At June 30, 2018, entitled, developed and under development projects includes $34,916,000 related to undeveloped land which we acquired during the three months ended June 30, 2018. We have the contractual right to sell this undeveloped land to D.R. Horton within a year of our purchase of the asset or earlier at D.R. Horton's discretion at a sales price equal to our carrying value at the time of sale in addition to holding and closing costs plus 12% per annum.
At June 30, 2018, other accrued expenses on our consolidated balance sheet included $3,181,000 owed to D.R. Horton for any accrued and unpaid shared services, earnest money and due diligence cost reimbursements and other development cost reimbursements. We had no material amounts due to or from D.R. Horton as of December 31, 2017.
Note 15—Subsequent Event
On July 30, 2018, we sold our interest in an equity method venture, FMF Littleton LLC, for $19,226,000 and expect to recognize a gain on sale of approximately $14,400,000. With the completion of this transaction we have divested all of our non-core multifamily assets.

16



Item 2.        Management’s Discussion and Analysis of Financial Condition and Results of Operations
Management’s Discussion and Analysis of Financial Condition and Results of Operations should be read in conjunction with the financial statements and Management’s Discussion and Analysis of Financial Condition and Results of Operations in our 2017 Annual Report on Form 10-K. Unless otherwise indicated, information is presented as of June 30, 2018, and references to acreage and lots sold includes all acres owned by ventures regardless of our ownership interest in a venture.
Forward-Looking Statements
This Quarterly Report on Form 10-Q and other materials we have filed or may file with the Securities and Exchange Commission contain “forward-looking statements” within the meaning of the federal securities laws. These forward-looking statements are identified by their use of terms and phrases such as “believe,” “anticipate,” “could,” “estimate,” “likely,” “intend,” “may,” “plan,” “expect,” and similar expressions, including references to assumptions. These statements reflect our current views with respect to future events and are subject to risks and uncertainties. We note that a variety of factors and uncertainties could cause our actual results to differ significantly from the results discussed in the forward-looking statements. Factors and uncertainties that might cause such differences include, but are not limited to:
general economic, market or business conditions where our real estate activities are concentrated;
our ability to achieve our 2018 strategic initiatives;
the opportunities (or lack thereof) that may be presented to us and that we may pursue;
our ability to hire and retain key personnel;
our ability to obtain future entitlement and development approvals;
obtaining reimbursements and other payments from special improvement districts and timing of such payments;
accuracy of estimates and other assumptions related to investment in and development of real estate, the expected timing and pricing of land and lot sales and related cost of real estate sales, impairment of long-lived assets, income taxes, and share-based compensation;
the levels of resale housing inventory in our mixed-use development projects and the regions in which they are located;
fluctuations in costs and expenses, including impacts from shortages in materials or labor;
demand for new housing, which can be affected by a number of factors including the availability of mortgage credit, job growth and fluctuations in interest rates;
competitive actions by other companies;
changes in governmental policies, laws or regulations and actions or restrictions of regulatory agencies;
our partners’ ability to fund their capital commitments and otherwise fulfill their operating and financial obligations;
the effect of D.R. Horton's controlling level of ownership on us and our stockholders;
our ability to realize the potential benefits of the strategic relationship with D.R. Horton;
the effect of our strategic relationship with D.R. Horton on our ability to maintain relationships with our vendors and customers; and
the final resolutions or outcomes with respect to our contingent and other liabilities related to our business.

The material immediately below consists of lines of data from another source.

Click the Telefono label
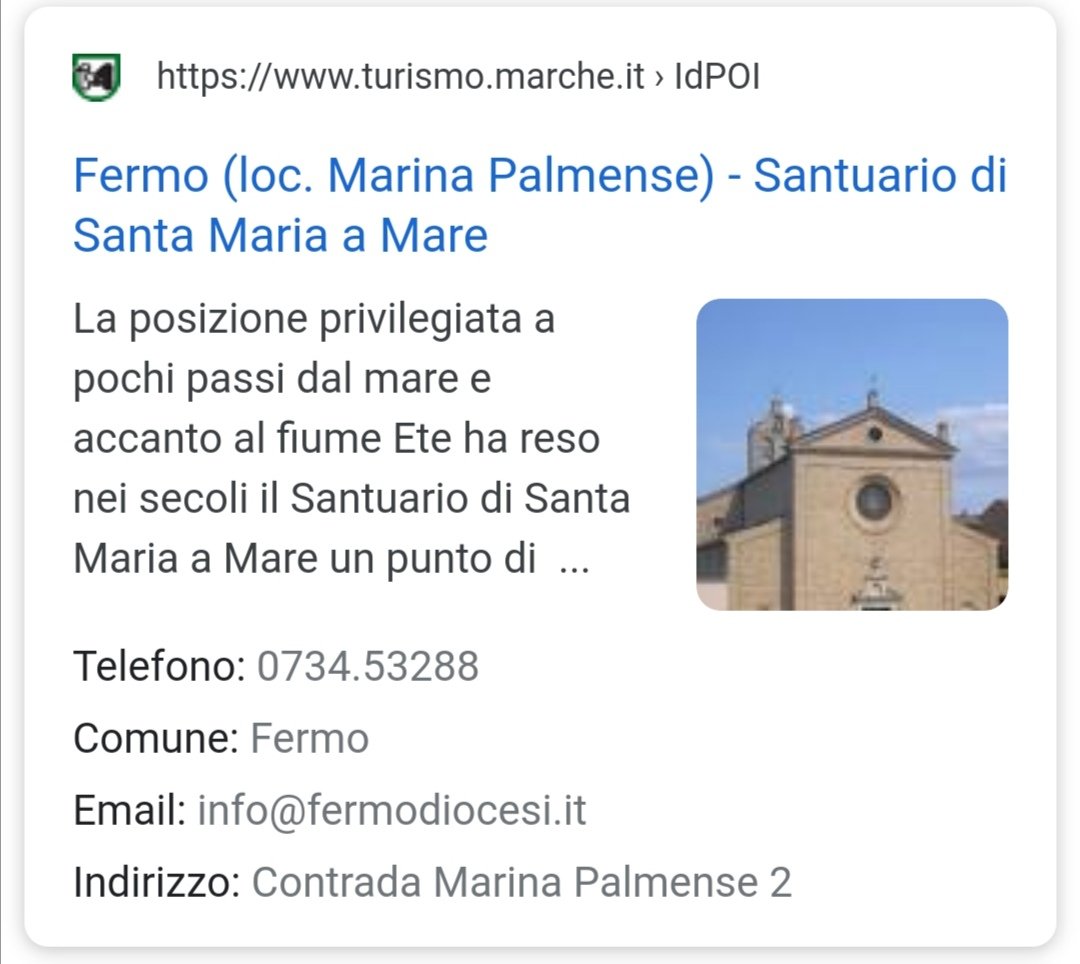Image resolution: width=1080 pixels, height=964 pixels. (159, 666)
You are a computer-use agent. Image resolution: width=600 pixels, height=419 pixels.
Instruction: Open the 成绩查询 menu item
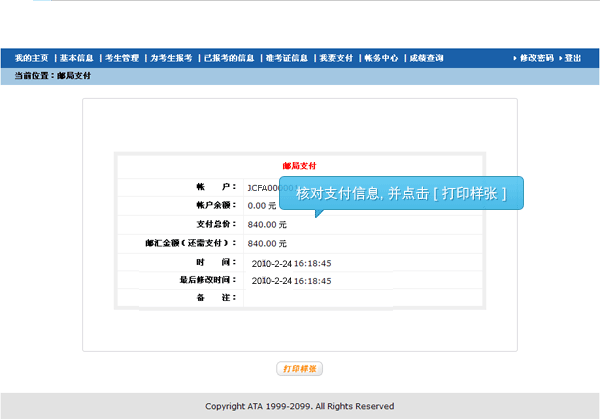[x=427, y=58]
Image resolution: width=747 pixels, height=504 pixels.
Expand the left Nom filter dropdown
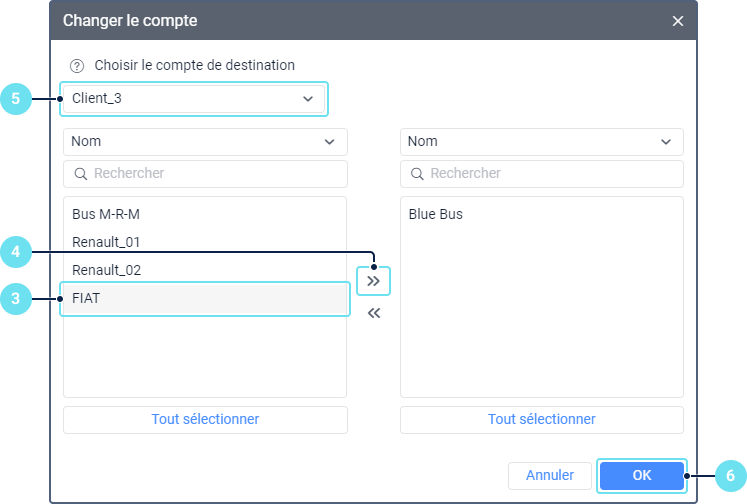(x=205, y=142)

Other factors, including the risk factors described in Item 1A of our 2017 Annual Report on Form 10-K, may also cause actual results to differ materially from those projected by our forward-looking statements. New factors emerge from time to time and it is not possible for us to predict all such factors, nor can we assess the impact of any such factor on our business or the extent to which any factor, or combination of factors, may cause results to differ materially from those contained in any forward-looking statement.
Any forward-looking statement speaks only as of the date on which such statement is made, and, except as required by law, we expressly disclaim any obligation or undertaking to disseminate any updates or revisions to any forward-looking statement to reflect events or circumstances after the date on which such statement is made or to reflect the occurrence of unanticipated events.

17


Our Operations

We are a residential and mixed-use real estate development company. On October 5, 2017, we became a majority-owned subsidiary of D.R. Horton. In our community development business we own directly or through ventures residential and mixed-use projects located in 20 markets and 11 states. In addition, we own interests in other assets that have been identified as non-core that we are divesting opportunistically over time.
For the past two years we have focused on reducing costs across our entire organization, selling non-core assets, reducing our outstanding debt and reviewing our portfolio of assets and capital allocation to maximize shareholder value. The Merger provides us an opportunity to grow our community development business by establishing a strategic relationship to supply finished residential lots to D.R. Horton at market terms under the Master Supply Agreement. Under the terms of the Master Supply Agreement with D.R. Horton, both companies are proactively identifying land development opportunities to expand our portfolio of assets. As of June 30, 2018, we have acquired 30 new projects since the Merger for $260,516,000, representing nearly 12,000 residential lots, of which approximately 4,400 are under contract to sell to D.R. Horton as of June 30, 2018. Additionally, D.R. Horton has the right of first offer on nearly 6,700 of these residential lots based on executed purchase and sale agreements as of June 30, 2018.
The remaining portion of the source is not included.